**What the exercise asks:** Reproduce every one of the following rows, substituting "coordinates" with "pixel location" and leaving everything else unchanged.

**Excerpted records:**
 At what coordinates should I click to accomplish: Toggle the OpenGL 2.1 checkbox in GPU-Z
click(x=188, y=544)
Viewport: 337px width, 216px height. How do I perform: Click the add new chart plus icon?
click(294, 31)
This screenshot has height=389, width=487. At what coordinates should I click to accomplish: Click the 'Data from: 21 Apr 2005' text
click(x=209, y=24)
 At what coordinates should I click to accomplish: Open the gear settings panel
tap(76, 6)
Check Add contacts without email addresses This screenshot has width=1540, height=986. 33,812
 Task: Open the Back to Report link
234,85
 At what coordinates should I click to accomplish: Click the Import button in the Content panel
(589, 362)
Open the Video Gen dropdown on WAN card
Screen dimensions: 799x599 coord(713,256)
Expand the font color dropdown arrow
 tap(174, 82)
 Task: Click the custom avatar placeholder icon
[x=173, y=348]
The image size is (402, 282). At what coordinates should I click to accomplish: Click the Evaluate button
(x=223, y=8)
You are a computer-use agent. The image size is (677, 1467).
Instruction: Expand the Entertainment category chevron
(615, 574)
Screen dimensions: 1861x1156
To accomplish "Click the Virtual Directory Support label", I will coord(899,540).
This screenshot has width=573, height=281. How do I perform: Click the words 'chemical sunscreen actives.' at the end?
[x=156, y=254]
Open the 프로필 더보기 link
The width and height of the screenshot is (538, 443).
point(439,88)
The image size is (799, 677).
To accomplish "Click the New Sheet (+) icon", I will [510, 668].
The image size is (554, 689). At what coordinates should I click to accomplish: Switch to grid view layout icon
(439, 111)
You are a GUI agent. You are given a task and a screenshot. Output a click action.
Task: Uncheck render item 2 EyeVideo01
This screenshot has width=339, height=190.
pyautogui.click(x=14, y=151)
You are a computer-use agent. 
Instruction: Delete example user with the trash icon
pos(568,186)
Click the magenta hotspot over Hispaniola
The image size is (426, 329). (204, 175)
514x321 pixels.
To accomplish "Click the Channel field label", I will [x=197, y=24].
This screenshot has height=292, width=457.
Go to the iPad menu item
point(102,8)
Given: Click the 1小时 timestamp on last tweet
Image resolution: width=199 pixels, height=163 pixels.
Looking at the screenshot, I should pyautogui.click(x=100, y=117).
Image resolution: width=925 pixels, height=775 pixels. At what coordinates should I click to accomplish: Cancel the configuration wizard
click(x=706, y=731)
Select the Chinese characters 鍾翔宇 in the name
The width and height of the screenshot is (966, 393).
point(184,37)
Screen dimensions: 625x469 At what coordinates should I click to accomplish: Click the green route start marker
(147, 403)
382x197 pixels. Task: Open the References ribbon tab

**Task result:**
 At what pixel location should I click to accomplish: Toggle the OpenGL 2.1 checkbox in GPU-Z
click(x=188, y=544)
Viewport: 337px width, 216px height. How do I perform: Click the add new chart plus icon?
click(294, 31)
This screenshot has height=389, width=487. At what pixel location should I click to accomplish: Click the 'Data from: 21 Apr 2005' text
click(x=209, y=24)
 At what pixel location should I click to accomplish: Open the gear settings panel
tap(76, 6)
Check Add contacts without email addresses This screenshot has width=1540, height=986. 33,812
 Task: Open the Back to Report link
234,85
 At what pixel location should I click to accomplish: Click the Import button in the Content panel
(589, 362)
Open the Video Gen dropdown on WAN card
Screen dimensions: 799x599 coord(713,256)
Expand the font color dropdown arrow
 tap(174, 82)
 Task: Click the custom avatar placeholder icon
[x=173, y=348]
The image size is (402, 282). At what pixel location should I click to accomplish: Click the Evaluate button
(x=223, y=8)
You are a computer-use agent. The image size is (677, 1467).
Instruction: Expand the Entertainment category chevron
(615, 574)
Screen dimensions: 1861x1156
To accomplish "Click the Virtual Directory Support label", I will coord(899,540).
This screenshot has width=573, height=281. How do I perform: Click the words 'chemical sunscreen actives.' at the end?
[x=156, y=254]
Open the 프로필 더보기 link
The width and height of the screenshot is (538, 443).
point(439,88)
The image size is (799, 677).
To accomplish "Click the New Sheet (+) icon", I will [510, 668].
The image size is (554, 689). At what pixel location should I click to accomplish: Switch to grid view layout icon
(439, 111)
You are a GUI agent. You are given a task and a screenshot. Output a click action.
Task: Uncheck render item 2 EyeVideo01
This screenshot has width=339, height=190.
pyautogui.click(x=14, y=151)
You are a computer-use agent. 
Instruction: Delete example user with the trash icon
pos(568,186)
Click the magenta hotspot over Hispaniola
The image size is (426, 329). (204, 175)
514x321 pixels.
To accomplish "Click the Channel field label", I will [x=197, y=24].
This screenshot has height=292, width=457.
Go to the iPad menu item
point(102,8)
Given: Click the 1小时 timestamp on last tweet
Image resolution: width=199 pixels, height=163 pixels.
Looking at the screenshot, I should pyautogui.click(x=100, y=117).
Image resolution: width=925 pixels, height=775 pixels. At what pixel location should I click to accomplish: Cancel the configuration wizard
click(x=706, y=731)
Select the Chinese characters 鍾翔宇 in the name
The width and height of the screenshot is (966, 393).
point(184,37)
Screen dimensions: 625x469 At what pixel location should I click to accomplish: Click the green route start marker
(147, 403)
382x197 pixels. Task: Open the References ribbon tab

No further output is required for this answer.